I am creating a vector to store the references of the Base
objects to be printer latter ( dataBase
).我正在创建一个向量来将
Base
对象的引用存储为打印机后者( dataBase
)。
I would like to know if it is possible to retrieve the reference of the A
object whose reference I passed to dataBase
.我想知道是否可以检索我传递给
dataBase
的A
object 的引用。
I have the following code:我有以下代码:
#include <iostream>
#include <string>
#include <array>
#include <vector>
class Base
{
public:
Base(std::string name):name_(name){}
virtual ~Base(){}
virtual void write()=0;
const std::string& name() const
{
return name_;
}
private:
std::string name_;
};
template< typename T>
class A : public Base
{
public:
A(std::string name):Base(name),name2_(name + "test"){}
~A(){}
void write();
std::string name2_;
};
template< typename T>
void A<T>::write()
{
std::cout << name2_ << std::endl;
}
int main()
{
A<int> one("one");
A<double> two("two");
A<std::array<double,4>> three("three");
std::vector<Base*> dataBase;
dataBase.push_back(&one);
dataBase.push_back(&two);
dataBase.push_back(&three);
for(auto i : dataBase)
{
i->write();
}
A<int>& getOne = lookup("one"); // this is what I want to create
getOne.name2_ = "worked";
for(auto i : dataBase)
{
i->write();
}
return 0;
}
Best Regards此致
A<int>& lookup(std::vector<Base*> & dataBase, // need to provide database
const std::string & seeking)
{
// find a match
auto found = std::find_if(dataBase.begin(),
dataBase.end(),
[seeking](Base * item)
{
return item->name() == seeking;
});
if (found != dataBase.end())
{ // found it
// convert to A<int>
A<int> * temp = dynamic_cast<A<int>*>(*found);
if (temp) // dynamic_cast returns nullptr on failure.
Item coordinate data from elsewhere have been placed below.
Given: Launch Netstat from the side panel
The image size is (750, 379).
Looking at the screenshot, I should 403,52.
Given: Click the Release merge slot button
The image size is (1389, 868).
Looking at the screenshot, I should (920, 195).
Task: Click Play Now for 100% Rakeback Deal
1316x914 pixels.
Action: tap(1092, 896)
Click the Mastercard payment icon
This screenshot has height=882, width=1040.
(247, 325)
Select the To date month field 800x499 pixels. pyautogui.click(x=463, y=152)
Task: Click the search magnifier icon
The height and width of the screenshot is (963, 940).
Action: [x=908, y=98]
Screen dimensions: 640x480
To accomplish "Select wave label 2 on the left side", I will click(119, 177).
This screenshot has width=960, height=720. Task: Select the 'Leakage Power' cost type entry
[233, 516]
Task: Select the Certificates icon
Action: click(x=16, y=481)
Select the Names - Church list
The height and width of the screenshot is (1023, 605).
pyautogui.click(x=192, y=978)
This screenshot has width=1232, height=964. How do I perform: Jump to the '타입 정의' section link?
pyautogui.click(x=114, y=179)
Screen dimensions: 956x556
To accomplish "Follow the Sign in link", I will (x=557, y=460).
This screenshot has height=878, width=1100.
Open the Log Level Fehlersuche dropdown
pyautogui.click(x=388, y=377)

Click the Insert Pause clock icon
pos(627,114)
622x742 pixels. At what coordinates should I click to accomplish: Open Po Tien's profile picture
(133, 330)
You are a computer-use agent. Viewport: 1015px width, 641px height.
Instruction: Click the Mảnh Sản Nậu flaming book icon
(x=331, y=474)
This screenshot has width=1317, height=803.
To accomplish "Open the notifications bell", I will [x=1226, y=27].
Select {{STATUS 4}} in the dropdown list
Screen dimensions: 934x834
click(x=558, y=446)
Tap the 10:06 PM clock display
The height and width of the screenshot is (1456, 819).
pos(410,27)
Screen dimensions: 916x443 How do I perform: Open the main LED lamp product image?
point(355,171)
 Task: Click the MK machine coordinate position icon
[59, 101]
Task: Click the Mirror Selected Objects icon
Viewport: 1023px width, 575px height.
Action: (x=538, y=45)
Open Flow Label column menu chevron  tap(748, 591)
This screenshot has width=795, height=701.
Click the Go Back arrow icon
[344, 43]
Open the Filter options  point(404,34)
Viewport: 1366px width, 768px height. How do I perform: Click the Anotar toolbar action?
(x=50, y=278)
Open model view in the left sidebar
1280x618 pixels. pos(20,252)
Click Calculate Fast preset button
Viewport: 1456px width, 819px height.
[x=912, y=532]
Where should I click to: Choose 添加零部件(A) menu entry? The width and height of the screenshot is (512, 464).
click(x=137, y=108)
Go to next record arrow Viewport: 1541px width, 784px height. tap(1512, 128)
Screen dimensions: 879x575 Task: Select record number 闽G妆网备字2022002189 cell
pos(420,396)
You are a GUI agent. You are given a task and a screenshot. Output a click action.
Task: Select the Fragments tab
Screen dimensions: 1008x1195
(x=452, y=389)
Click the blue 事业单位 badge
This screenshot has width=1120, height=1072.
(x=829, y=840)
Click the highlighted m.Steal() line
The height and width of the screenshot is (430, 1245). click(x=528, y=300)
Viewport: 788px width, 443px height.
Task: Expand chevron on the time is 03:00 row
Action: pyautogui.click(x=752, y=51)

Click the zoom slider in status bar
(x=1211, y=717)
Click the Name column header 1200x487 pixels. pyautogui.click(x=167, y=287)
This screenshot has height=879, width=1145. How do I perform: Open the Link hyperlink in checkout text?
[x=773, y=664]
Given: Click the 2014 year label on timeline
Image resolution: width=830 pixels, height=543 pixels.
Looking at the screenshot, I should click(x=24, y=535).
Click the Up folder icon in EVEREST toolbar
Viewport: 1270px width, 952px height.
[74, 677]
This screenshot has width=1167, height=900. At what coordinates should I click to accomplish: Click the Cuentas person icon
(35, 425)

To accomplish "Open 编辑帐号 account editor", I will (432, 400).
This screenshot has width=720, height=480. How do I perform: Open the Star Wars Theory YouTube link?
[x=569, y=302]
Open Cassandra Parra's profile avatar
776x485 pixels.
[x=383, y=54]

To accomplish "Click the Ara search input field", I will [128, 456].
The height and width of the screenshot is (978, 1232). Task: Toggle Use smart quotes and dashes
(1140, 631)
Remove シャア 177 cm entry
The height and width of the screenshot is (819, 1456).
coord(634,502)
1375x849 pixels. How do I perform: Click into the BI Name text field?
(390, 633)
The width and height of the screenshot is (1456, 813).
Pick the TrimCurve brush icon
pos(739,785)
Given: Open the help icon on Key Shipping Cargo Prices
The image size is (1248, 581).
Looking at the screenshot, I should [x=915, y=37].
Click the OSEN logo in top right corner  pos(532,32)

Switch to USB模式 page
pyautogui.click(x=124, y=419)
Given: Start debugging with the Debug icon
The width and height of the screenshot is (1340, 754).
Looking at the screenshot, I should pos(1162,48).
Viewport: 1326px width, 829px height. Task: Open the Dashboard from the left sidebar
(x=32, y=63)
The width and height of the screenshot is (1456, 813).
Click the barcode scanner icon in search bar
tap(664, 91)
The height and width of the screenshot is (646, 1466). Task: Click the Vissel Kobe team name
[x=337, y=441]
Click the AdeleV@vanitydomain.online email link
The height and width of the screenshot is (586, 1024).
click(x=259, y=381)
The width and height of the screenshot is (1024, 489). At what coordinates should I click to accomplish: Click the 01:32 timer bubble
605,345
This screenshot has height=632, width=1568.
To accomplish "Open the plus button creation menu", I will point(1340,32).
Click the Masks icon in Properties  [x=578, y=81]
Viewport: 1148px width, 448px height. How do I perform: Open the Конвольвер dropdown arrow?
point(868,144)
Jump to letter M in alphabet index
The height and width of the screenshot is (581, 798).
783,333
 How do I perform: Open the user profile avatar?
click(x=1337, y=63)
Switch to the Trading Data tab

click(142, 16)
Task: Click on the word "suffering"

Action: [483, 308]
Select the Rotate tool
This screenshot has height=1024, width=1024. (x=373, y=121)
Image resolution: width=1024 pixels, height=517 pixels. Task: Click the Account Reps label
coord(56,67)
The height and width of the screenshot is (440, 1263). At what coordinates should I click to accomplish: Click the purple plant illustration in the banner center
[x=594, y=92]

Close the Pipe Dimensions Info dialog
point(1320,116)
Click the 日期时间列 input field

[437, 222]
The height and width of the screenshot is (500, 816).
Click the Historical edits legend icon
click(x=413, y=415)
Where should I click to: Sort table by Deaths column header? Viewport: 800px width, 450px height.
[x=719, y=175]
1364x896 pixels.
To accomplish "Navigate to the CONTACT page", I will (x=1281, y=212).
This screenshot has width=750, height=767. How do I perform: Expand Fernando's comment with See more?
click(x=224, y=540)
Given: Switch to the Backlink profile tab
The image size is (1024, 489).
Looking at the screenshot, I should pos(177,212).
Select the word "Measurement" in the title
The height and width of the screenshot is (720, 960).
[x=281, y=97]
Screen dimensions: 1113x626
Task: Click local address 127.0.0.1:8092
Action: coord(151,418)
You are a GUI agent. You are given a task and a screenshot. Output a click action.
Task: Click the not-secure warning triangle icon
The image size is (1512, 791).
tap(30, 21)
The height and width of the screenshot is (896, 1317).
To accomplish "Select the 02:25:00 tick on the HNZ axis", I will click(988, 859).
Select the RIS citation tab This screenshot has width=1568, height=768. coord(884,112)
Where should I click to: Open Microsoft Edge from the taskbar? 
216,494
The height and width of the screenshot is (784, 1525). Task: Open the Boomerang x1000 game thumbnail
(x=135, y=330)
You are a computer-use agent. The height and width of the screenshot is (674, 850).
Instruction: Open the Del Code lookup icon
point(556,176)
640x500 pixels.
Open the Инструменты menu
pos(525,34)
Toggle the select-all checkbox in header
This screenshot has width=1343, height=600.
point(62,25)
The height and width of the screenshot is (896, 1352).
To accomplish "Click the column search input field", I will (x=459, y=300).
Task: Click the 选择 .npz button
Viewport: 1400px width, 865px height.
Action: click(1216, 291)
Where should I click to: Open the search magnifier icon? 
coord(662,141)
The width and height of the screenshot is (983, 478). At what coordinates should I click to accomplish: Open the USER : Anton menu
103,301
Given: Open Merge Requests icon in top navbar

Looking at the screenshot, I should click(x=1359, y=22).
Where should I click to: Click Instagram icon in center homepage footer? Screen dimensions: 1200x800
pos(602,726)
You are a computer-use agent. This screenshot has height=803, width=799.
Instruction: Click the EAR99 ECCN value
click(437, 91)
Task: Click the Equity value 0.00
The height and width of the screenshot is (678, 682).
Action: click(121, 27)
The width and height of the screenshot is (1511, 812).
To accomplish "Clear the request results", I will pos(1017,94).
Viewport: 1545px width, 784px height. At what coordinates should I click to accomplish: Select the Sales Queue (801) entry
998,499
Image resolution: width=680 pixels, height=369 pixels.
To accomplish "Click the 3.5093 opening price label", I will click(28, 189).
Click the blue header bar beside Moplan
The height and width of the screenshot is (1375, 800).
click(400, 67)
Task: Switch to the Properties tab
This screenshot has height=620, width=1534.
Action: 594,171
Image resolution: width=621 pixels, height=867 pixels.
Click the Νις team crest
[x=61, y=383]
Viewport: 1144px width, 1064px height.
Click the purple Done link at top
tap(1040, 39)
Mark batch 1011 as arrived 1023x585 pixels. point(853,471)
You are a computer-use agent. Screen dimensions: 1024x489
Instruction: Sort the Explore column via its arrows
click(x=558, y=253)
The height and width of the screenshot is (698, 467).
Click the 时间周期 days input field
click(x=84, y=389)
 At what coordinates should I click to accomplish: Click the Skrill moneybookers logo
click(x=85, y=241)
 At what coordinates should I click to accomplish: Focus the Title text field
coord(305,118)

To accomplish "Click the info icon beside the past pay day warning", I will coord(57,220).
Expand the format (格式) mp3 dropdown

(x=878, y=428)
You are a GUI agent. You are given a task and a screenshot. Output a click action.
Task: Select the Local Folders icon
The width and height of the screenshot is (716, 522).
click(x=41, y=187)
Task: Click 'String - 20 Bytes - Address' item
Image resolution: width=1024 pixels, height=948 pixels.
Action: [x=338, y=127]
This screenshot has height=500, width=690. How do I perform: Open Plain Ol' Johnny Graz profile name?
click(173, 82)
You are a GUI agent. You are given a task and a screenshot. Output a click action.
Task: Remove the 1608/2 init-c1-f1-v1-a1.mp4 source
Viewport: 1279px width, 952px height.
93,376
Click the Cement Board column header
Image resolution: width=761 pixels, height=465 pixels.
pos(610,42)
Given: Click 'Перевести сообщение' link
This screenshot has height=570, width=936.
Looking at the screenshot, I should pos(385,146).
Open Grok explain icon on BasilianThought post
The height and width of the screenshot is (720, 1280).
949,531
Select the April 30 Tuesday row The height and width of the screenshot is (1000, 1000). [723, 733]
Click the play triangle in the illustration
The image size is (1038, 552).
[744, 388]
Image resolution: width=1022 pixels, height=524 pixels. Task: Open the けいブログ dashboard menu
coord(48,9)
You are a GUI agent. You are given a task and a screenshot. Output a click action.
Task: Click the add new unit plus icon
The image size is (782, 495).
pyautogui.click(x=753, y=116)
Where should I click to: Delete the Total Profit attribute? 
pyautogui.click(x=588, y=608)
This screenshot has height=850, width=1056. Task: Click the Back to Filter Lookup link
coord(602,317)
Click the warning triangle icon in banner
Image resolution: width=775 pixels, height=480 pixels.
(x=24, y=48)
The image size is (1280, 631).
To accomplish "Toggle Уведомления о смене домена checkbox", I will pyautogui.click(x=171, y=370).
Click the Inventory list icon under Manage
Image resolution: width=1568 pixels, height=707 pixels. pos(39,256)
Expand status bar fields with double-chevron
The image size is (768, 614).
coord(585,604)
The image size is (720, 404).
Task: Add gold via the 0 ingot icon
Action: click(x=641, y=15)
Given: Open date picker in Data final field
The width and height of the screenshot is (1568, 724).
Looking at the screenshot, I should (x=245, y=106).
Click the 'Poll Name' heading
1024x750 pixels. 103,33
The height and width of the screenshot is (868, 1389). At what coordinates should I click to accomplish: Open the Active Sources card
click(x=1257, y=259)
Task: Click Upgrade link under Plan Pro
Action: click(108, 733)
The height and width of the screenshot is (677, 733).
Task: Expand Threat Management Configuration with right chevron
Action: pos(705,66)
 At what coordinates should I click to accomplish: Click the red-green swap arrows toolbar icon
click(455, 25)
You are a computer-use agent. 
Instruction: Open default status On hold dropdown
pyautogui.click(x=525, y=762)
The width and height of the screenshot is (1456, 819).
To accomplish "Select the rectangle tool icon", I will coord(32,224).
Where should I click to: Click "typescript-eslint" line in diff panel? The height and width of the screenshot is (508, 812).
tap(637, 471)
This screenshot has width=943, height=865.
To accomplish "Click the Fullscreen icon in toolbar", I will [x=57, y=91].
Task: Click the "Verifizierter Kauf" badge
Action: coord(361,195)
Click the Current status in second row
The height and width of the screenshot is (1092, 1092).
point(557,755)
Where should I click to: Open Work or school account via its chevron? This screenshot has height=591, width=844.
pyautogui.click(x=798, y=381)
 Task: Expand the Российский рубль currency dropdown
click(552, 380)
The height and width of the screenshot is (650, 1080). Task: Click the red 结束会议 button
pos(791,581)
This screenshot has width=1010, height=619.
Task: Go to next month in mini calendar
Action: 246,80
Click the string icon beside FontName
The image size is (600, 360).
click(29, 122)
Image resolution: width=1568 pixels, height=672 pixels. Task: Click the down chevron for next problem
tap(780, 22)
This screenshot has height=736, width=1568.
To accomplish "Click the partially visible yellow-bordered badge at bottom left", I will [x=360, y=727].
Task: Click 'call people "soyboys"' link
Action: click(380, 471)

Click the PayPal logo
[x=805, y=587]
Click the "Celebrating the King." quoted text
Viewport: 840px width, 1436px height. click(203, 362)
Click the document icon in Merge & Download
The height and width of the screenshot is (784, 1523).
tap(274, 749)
{ // successful conversion
return *temp; // return it.
}
throw std::runtime_error("wrong type"); // What we found isn't the desired type
}
throw std::runtime_error("not found"); // Couldn't find a match
}
Note: when returning a reference, you need to return a reference to a valid object.注意:返回引用时,需要返回对有效 object 的引用。 You can't legally return a
nullptr
to signal failure, so instead we throw.你不能合法地返回一个
nullptr
来表示失败,所以我们抛出。
Usage:用法:
A<int>& getOne = lookup(dataBase, "one");
getOne.name2_ = "worked";
If you如果你
A<int>& getTwo = lookup(dataBase, "two");
getTwo.name2_ = "worked";
two will be found, but the type will not match and an A<int> &
can't be returned.将找到两个,但类型将不匹配并且
A<int> &
无法返回。 An exception will be thrown.将抛出异常。
If you如果你
A<int>& getFoo = lookup(dataBase, "foo");
getFoo.name2_ = "worked";
foo will not be be found and an A<int> &
can't be returned.将找不到 foo 并且无法返回
A<int> &
。 An exception will be thrown.将抛出异常。
Note: using a dynamic_cast
often means the base class interface is not sufficiently defined to make for a good base class.注意:使用
dynamic_cast
通常意味着基础 class 接口没有被充分定义以形成良好的基础 class。 See the Liskov Substitution Principle for a good test to see whether nor not inheritance is a good choice to use here.请参阅Liskov Substitution Principle进行很好的测试,看看 inheritance 是否是一个不错的选择。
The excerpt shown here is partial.